A new U.S. senator will be elected Nov. 2 to replace vice presidential candidate John Edwards. For a conservative living in eastern North Carolina, the choice between the two Senate hopefuls is a particularly interesting one.

On one hand, there is Democrat Erskine Bowles of Charlotte. Few politicians are more familiar with the needs of the needy areas of North Carolina, the East and the mountains. Bowles spent months studying those needs as the head of former Gov. Jim Hunt’s Commission on Rural Prosperity.

Bowles appointed by President Clinton to head the Small Business Administration and, later, to be Clinton’s White House chief of staff. Even if you don’t appreciate the association with Clinton, former White House chief of staff is not a bad entry on a new senator’s resume.

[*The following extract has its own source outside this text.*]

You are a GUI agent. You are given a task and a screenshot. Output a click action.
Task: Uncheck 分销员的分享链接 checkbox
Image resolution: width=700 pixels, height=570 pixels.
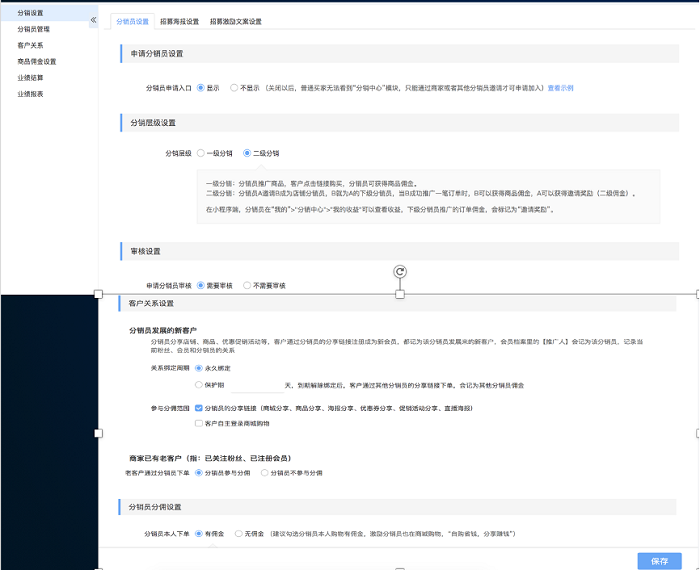tap(199, 408)
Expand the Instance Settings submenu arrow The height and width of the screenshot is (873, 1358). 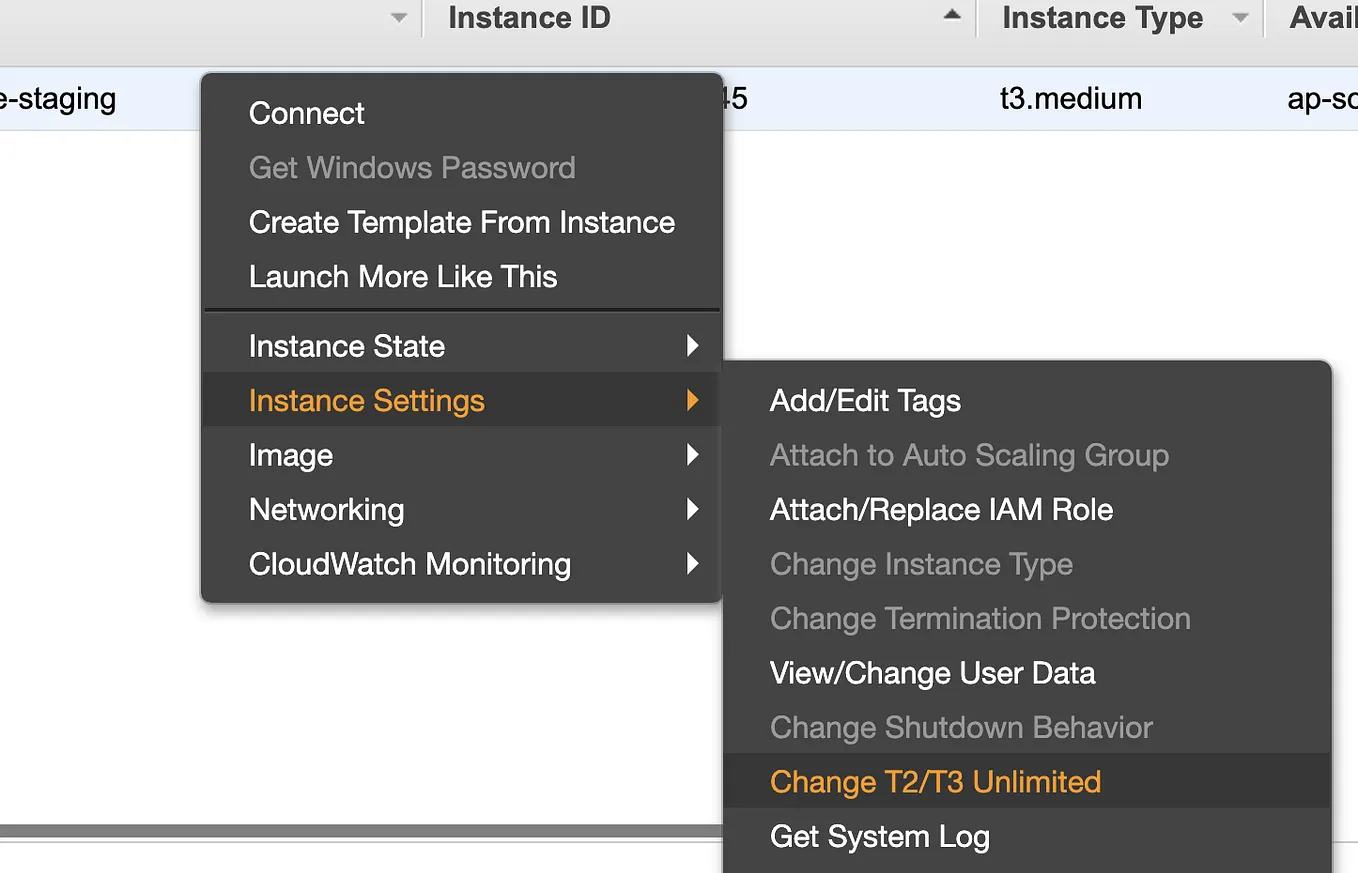point(694,400)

On the other hand, there is dynamic Richard Burr, a Republican from Winston-Salem who has served 10 years in the U.S. House of Representatives. If it’s conservatism you want, Burr can be counted on for considerably more of it than Bowles.

Burr has stood for conservative values in Congress, even while making health care a priority interest. As a congressman from a tobacco city he has, naturally, also sought to protect tobacco interests. He was the only tobacco-state member of the conference committee that framed the successful quota-buyout legislation.

On social issues such as abortion and same-sex marriage, Burr holds to the conservative line that is in tune with the thinking of most Tar Heels.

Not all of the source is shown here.